» **INSTRUCCIONES**
Transcribe el pasaje del texto sobre la política exterior norteamericana que empieza en "Perry Anderson vuelve" y termina en "como el Imperio.", renombrando "ensayo" como "artículo".

Perry Anderson vuelve en su último trabajo, publicado en New Left Review, al análisis de la política exterior norteamericana y los planteos de los principales exponentes de elaboración estratégica. Con la capacidad para comprender de forma integrada los movimientos estructurales, los que acontecen en el terreno político y en el debate intelectual que ha mostrado en sus mejores trabajos, delinea en este ensayo los mecanismos de lo que define como el Imperio.

» **FILAS DE DATOS**
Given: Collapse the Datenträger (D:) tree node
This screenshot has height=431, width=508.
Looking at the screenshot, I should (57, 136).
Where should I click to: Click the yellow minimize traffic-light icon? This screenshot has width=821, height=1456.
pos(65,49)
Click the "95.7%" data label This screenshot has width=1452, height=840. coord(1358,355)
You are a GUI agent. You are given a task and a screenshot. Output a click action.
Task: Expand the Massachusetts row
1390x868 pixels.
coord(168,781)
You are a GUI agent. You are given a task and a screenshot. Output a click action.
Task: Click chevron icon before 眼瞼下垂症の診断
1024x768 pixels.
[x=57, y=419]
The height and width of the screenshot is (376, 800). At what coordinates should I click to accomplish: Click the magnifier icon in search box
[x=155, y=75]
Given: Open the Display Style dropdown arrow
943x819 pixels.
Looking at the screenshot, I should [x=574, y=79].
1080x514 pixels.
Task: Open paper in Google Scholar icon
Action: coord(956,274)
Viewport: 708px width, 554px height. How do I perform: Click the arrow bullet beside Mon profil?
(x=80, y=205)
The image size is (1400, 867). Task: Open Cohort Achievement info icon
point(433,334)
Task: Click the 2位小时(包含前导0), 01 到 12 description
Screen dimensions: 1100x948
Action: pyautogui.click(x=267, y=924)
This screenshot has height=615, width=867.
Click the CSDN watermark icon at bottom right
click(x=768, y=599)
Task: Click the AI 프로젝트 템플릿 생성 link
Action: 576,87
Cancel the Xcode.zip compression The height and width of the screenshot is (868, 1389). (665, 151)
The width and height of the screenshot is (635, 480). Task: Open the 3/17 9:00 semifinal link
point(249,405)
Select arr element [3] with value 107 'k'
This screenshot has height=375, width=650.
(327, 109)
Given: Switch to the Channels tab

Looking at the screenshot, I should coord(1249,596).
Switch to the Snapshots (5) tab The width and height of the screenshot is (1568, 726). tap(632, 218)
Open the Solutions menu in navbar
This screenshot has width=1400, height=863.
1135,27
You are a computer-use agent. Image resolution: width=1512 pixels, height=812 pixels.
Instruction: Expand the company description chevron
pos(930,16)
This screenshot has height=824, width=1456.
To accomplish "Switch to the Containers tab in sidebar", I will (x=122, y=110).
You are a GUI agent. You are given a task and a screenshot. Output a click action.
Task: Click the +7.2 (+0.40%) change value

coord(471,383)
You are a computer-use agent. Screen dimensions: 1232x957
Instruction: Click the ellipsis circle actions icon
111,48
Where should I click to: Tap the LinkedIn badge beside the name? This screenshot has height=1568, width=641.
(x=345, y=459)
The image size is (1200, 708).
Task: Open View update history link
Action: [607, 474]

» **RESPUESTA**
Perry Anderson vuelve en su último trabajo, publicado en New Left Review, al análisis de la política exterior norteamericana y los planteos de los principales exponentes de elaboración estratégica. Con la capacidad para comprender de forma integrada los movimientos estructurales, los que acontecen en el terreno político y en el debate intelectual que ha mostrado en sus mejores trabajos, delinea en este artículo los mecanismos de lo que define como el Imperio.